**Exercise directions**
Could you transcribe every entry exactly, leaving nothing out?

######

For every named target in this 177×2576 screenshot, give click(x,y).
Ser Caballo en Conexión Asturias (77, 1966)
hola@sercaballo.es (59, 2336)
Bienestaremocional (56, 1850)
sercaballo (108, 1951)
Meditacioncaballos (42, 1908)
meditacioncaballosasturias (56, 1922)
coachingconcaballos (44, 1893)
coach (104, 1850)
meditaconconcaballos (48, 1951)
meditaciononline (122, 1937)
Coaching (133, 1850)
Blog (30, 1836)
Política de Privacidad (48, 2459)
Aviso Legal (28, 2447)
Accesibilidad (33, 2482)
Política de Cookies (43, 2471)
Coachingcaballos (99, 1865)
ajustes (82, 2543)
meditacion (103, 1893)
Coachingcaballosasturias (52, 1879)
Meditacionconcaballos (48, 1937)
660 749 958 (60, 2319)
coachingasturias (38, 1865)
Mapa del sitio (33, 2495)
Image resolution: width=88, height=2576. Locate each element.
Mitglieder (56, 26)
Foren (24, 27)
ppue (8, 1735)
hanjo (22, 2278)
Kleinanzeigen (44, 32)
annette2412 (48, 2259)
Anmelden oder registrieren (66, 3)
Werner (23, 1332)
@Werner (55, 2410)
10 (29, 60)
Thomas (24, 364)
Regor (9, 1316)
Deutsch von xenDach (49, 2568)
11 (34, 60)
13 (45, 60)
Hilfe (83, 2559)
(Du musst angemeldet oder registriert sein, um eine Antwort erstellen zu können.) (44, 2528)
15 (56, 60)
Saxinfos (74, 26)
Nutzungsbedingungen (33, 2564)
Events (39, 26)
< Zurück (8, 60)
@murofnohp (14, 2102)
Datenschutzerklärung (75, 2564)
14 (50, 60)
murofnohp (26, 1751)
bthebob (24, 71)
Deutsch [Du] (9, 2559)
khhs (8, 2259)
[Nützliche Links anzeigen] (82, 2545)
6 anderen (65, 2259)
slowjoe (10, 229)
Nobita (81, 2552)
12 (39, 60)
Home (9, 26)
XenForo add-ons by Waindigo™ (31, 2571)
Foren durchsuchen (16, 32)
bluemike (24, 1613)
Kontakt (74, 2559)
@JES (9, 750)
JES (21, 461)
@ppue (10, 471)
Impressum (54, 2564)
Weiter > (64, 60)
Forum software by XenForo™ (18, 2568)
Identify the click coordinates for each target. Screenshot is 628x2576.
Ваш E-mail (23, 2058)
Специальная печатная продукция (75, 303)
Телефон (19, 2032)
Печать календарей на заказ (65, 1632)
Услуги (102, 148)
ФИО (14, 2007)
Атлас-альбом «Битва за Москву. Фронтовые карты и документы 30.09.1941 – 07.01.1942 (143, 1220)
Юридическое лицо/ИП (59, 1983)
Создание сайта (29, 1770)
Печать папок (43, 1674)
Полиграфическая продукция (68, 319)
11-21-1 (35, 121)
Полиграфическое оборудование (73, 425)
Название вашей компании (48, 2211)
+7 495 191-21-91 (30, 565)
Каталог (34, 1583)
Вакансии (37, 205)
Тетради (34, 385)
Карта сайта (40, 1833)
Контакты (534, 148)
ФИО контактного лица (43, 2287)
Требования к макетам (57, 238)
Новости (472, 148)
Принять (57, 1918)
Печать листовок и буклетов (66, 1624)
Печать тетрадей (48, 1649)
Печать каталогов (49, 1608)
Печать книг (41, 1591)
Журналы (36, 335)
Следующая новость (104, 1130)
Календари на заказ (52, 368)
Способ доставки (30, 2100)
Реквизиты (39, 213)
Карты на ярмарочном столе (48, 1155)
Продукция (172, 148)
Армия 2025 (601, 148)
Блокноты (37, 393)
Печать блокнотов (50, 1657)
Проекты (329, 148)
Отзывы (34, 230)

######

**Response to the task**
For every named target in this 177×2576 screenshot, give click(x,y).
Ser Caballo en Conexión Asturias (77, 1966)
hola@sercaballo.es (59, 2336)
Bienestaremocional (56, 1850)
sercaballo (108, 1951)
Meditacioncaballos (42, 1908)
meditacioncaballosasturias (56, 1922)
coachingconcaballos (44, 1893)
coach (104, 1850)
meditaconconcaballos (48, 1951)
meditaciononline (122, 1937)
Coaching (133, 1850)
Blog (30, 1836)
Política de Privacidad (48, 2459)
Aviso Legal (28, 2447)
Accesibilidad (33, 2482)
Política de Cookies (43, 2471)
Coachingcaballos (99, 1865)
ajustes (82, 2543)
meditacion (103, 1893)
Coachingcaballosasturias (52, 1879)
Meditacionconcaballos (48, 1937)
660 749 958 (60, 2319)
coachingasturias (38, 1865)
Mapa del sitio (33, 2495)
Image resolution: width=88, height=2576. Locate each element.
Mitglieder (56, 26)
Foren (24, 27)
ppue (8, 1735)
hanjo (22, 2278)
Kleinanzeigen (44, 32)
annette2412 (48, 2259)
Anmelden oder registrieren (66, 3)
Werner (23, 1332)
@Werner (55, 2410)
10 (29, 60)
Thomas (24, 364)
Regor (9, 1316)
Deutsch von xenDach (49, 2568)
11 (34, 60)
13 (45, 60)
Hilfe (83, 2559)
(Du musst angemeldet oder registriert sein, um eine Antwort erstellen zu können.) (44, 2528)
15 (56, 60)
Saxinfos (74, 26)
Nutzungsbedingungen (33, 2564)
Events (39, 26)
< Zurück (8, 60)
@murofnohp (14, 2102)
Datenschutzerklärung (75, 2564)
14 (50, 60)
murofnohp (26, 1751)
bthebob (24, 71)
Deutsch [Du] (9, 2559)
khhs (8, 2259)
[Nützliche Links anzeigen] (82, 2545)
6 anderen (65, 2259)
slowjoe (10, 229)
Nobita (81, 2552)
12 (39, 60)
Home (9, 26)
XenForo add-ons by Waindigo™ (31, 2571)
Foren durchsuchen (16, 32)
bluemike (24, 1613)
Kontakt (74, 2559)
@JES (9, 750)
JES (21, 461)
@ppue (10, 471)
Impressum (54, 2564)
Weiter > (64, 60)
Forum software by XenForo™ (18, 2568)
Identify the click coordinates for each target. Screenshot is 628x2576.
Ваш E-mail (23, 2058)
Специальная печатная продукция (75, 303)
Телефон (19, 2032)
Печать календарей на заказ (65, 1632)
Услуги (102, 148)
ФИО (14, 2007)
Атлас-альбом «Битва за Москву. Фронтовые карты и документы 30.09.1941 – 07.01.1942 (143, 1220)
Юридическое лицо/ИП (59, 1983)
Создание сайта (29, 1770)
Печать папок (43, 1674)
Полиграфическая продукция (68, 319)
11-21-1 (35, 121)
Полиграфическое оборудование (73, 425)
Название вашей компании (48, 2211)
+7 495 191-21-91 (30, 565)
Каталог (34, 1583)
Вакансии (37, 205)
Тетради (34, 385)
Карта сайта (40, 1833)
Контакты (534, 148)
ФИО контактного лица (43, 2287)
Требования к макетам (57, 238)
Новости (472, 148)
Принять (57, 1918)
Печать листовок и буклетов (66, 1624)
Печать тетрадей (48, 1649)
Печать каталогов (49, 1608)
Печать книг (41, 1591)
Журналы (36, 335)
Следующая новость (104, 1130)
Календари на заказ (52, 368)
Способ доставки (30, 2100)
Реквизиты (39, 213)
Карты на ярмарочном столе (48, 1155)
Продукция (172, 148)
Армия 2025 (601, 148)
Блокноты (37, 393)
Печать блокнотов (50, 1657)
Проекты (329, 148)
Отзывы (34, 230)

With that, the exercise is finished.